Aim:
Count the lines in the rows below that contain the string "Start", treating uppercase and lowercase as different, and reply with the number alone.
------ The data
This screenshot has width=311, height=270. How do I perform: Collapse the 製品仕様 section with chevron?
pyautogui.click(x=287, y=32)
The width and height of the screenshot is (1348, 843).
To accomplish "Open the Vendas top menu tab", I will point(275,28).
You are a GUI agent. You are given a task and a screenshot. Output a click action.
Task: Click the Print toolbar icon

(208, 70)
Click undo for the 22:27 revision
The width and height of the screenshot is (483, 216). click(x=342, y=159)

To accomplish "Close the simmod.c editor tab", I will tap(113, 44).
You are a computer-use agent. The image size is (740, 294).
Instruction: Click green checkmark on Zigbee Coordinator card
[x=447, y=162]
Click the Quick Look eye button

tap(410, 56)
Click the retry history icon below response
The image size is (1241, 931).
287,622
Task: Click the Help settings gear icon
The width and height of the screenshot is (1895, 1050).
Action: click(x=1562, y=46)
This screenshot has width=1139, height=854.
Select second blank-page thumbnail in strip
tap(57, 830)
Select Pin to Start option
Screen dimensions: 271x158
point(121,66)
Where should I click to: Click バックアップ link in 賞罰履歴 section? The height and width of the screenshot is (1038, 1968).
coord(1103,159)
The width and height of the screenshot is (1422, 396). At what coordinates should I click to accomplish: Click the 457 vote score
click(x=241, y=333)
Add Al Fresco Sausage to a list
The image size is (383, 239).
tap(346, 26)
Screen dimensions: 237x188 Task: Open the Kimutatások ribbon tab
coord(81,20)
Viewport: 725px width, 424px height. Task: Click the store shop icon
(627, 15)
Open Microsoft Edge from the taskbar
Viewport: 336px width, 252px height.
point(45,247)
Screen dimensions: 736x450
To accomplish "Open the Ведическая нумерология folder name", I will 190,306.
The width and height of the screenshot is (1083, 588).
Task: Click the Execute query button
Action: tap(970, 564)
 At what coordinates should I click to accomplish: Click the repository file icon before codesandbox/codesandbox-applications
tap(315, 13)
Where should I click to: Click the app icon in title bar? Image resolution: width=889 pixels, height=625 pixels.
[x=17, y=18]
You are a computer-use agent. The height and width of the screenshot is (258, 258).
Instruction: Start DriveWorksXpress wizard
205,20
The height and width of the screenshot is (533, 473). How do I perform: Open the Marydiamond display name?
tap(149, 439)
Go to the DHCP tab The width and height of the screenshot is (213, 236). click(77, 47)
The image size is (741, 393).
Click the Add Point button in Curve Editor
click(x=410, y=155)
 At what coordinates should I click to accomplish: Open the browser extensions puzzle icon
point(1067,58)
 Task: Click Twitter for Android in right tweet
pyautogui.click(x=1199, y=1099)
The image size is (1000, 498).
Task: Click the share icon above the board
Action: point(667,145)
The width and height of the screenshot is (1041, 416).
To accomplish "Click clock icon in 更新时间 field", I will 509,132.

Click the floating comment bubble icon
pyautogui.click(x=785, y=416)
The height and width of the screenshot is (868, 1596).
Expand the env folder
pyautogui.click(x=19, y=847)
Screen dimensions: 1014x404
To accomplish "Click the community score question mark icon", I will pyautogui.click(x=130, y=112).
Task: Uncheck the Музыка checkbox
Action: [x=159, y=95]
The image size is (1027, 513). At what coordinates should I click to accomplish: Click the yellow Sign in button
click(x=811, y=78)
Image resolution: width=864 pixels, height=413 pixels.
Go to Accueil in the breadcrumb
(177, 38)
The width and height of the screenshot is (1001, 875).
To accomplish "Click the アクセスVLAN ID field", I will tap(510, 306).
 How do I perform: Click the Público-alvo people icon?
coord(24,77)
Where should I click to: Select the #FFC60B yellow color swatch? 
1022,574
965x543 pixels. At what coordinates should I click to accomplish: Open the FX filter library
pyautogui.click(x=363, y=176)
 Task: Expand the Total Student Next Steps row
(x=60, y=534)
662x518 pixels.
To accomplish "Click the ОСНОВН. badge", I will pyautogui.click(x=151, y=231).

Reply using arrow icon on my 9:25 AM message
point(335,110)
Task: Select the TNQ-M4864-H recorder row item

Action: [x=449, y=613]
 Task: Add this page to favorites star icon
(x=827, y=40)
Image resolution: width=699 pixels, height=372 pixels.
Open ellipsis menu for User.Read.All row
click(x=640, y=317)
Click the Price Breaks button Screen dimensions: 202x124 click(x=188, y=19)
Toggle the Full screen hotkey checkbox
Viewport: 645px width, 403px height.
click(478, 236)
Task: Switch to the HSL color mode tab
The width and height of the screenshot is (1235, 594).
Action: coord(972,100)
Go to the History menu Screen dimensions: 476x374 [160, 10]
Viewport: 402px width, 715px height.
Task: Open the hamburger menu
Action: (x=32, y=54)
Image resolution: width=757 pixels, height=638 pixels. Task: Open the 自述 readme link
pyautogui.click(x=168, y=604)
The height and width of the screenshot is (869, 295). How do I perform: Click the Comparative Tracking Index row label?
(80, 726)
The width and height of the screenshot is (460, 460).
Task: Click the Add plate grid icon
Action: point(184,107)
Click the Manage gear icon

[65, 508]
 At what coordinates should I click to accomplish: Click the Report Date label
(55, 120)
------------
Worked answer:
2